= Future of StoryTelling =

Founded in 2012 by Charles Melcher, Founder and CEO of Melcher Media, Future of StoryTelling (FoST) produces content throughout the year, including the two-day, invitation-only FoST Summit; storytelling workshops; curated exhibitions with local and international organizations; a monthly newsletter, FoST in Thought; and the bi-weekly FoST Podcast. FoST also teaches, consults, and helps with storytelling for companies such as NBCUniversal, Microsoft, Ford, and others.

== FoST Summit ==
Launched in 2012 as a one-day, invitation-only summit for 300 people, the FoST Summit went on to expand to a week-long summit and festival for nearly 6,000 people. The event encourages attendee participation via small roundtable discussions led by experts from the worlds of business, technology, marketing, academics, and other fields; hands-on creative workshops; immersive performances; and exhibitions of storytelling projects and technologies. Past FoST Summit speakers, workshop leaders, and performers have included former Vice President Al Gore; Hamilton creator Lin-Manuel Miranda; Disney animator and director Glen Keane; Angela Ahrendts, former SVP of Retail at Apple; author Margaret Atwood; filmmaker Darren Aronofsky; choreographer Bill T. Jones; Vimeo CEO Anjali Sud; and Todd Yellin, VP of Product at Netflix.

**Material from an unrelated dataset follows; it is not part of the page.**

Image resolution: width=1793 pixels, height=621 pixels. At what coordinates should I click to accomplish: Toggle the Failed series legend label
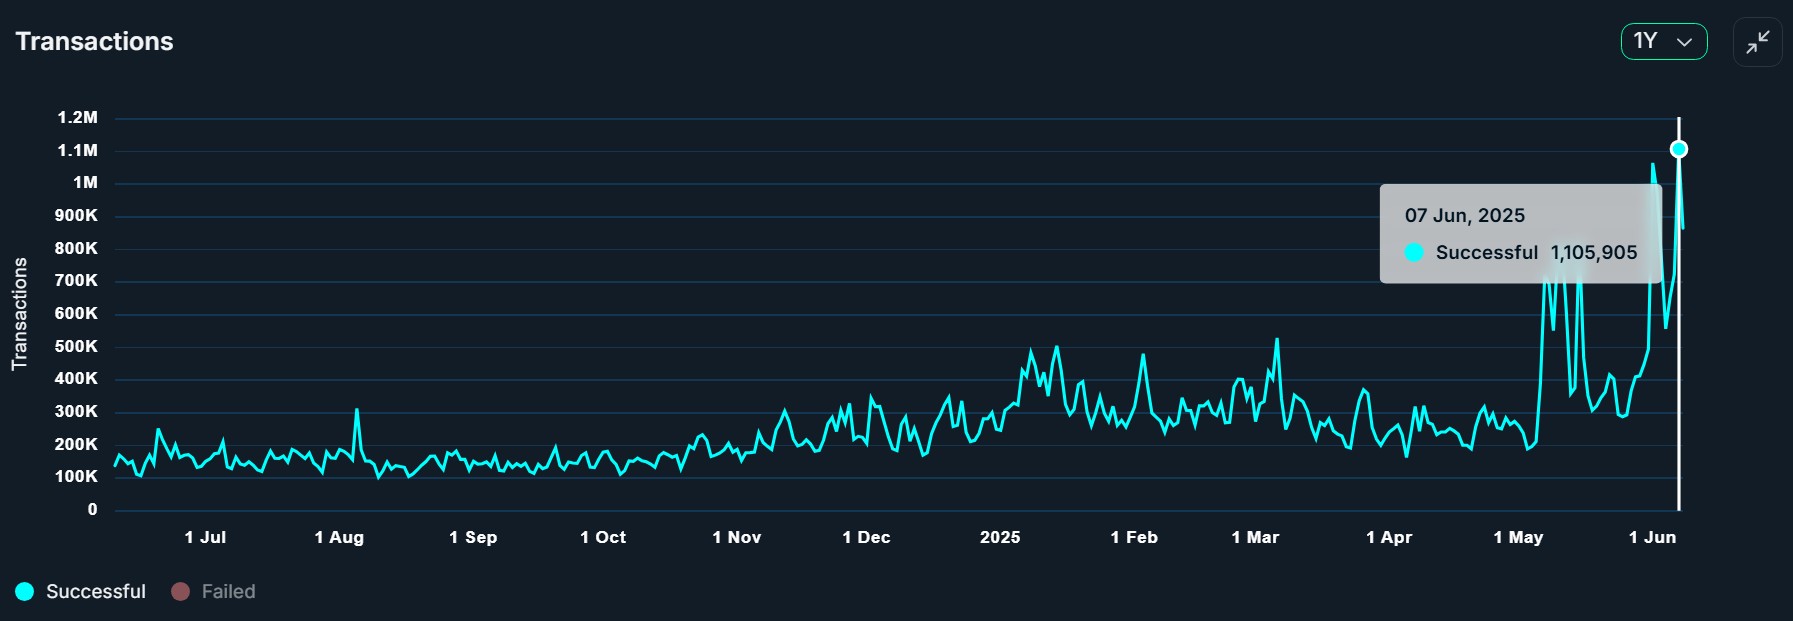click(228, 591)
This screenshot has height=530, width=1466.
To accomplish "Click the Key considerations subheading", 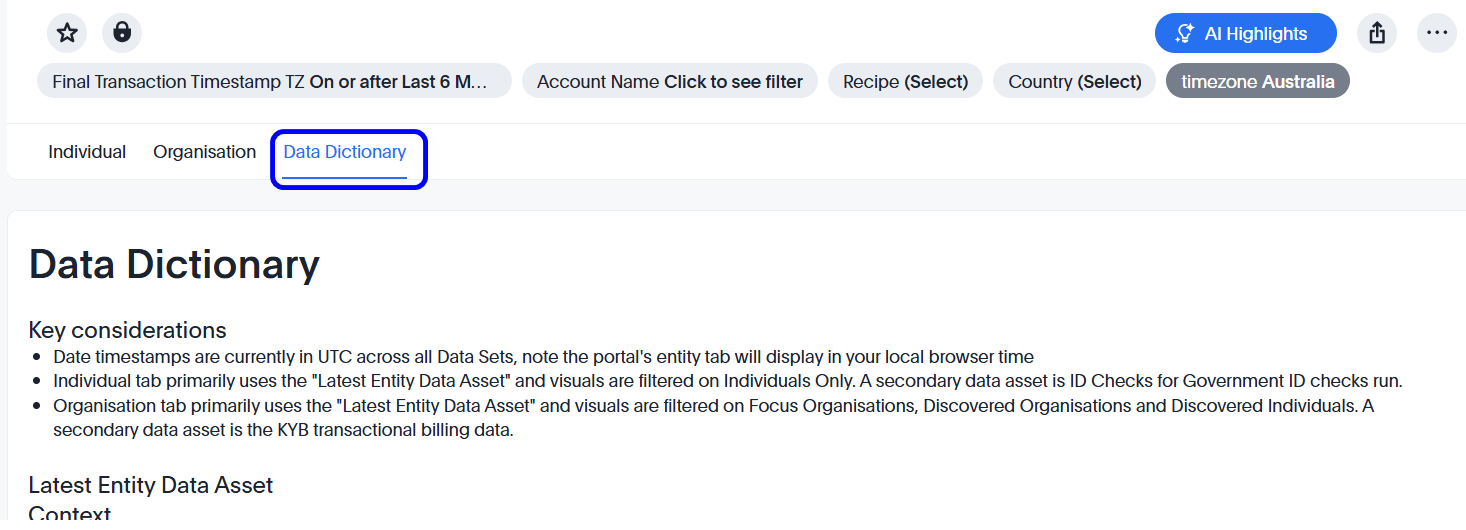I will [x=127, y=330].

The FoST summit takes place at Snug Harbor Cultural Center on Staten Island, an architecturally and historically significant site that was built in the mid-1800s as a home for retired sailors. Attendees meet in lower Manhattan and are transported by private ferry across New York Harbor to the 83-acre waterfront campus.

== FoST Podcast ==
Launched in 2020 and hosted by FoST founder and CEO Charles Melcher, the bi-weekly FoST Podcast features conversations with storytellers from diverse backgrounds. Past guests have included former Vice President Al Gore, author Margaret Atwood, actor Neil Patrick Harris, musician Jacob Collier, political commentator and activist Van Jones, writer and producer Wendy Calhoun, actor Rainn Wilson, and Oskar Eustis, Artistic Director of the Public Theater.

== FoST in Thought Newsletter ==
FoST produces a monthly digital newsletter, FoST in Thought, which features articles on trends and breakthroughs in the storytelling world, as well as news from FoST and its community members and a calendar of immersive storytelling events taking place around the world.

== FoST Films ==
Since its founding, FoST has produced an ongoing series of short films featuring its Summit speakers and other leaders from the storytelling world speaking about their areas of interest, such as interactive theater, immersive journalism, artificial intelligence, and the neuroscience of empathy. Past subjects have included Disney animator Glen Keane, former GE Vice Chair Beth Comstock, architect Bjarke Ingels, filmmaker Chris Milk, Niantic CEO John Hanke, journalism pioneer Nonny de la Peña, and Scott Trowbridge, Portfolio Creative Executive for Disney Imagineering.

== Theodore Roosevelt Presidential Library ==
In 2019, FoST was engaged as the official Executive Storytellers for the Theodore Roosevelt Presidential Library in Medora, North Dakota, which is currently scheduled to open to the public in 2025. In this role, FoST runs all aspects of the institution's storytelling. In addition to managing the exhibits inside of the building, FoST also oversees all of the programming and activities emanating from the Library. FoST has also produced several pieces of print collateral for the Library, including a "Request for Qualifications," which was sent to select firms who were being considered for the Library's international architecture competition. Subsequently, FoST produced a digital “Request for Proposal” for the same competition as well as an extensive "Story Guide"—a reference book, onboarding tool, and style guide for current and future Library collaborators.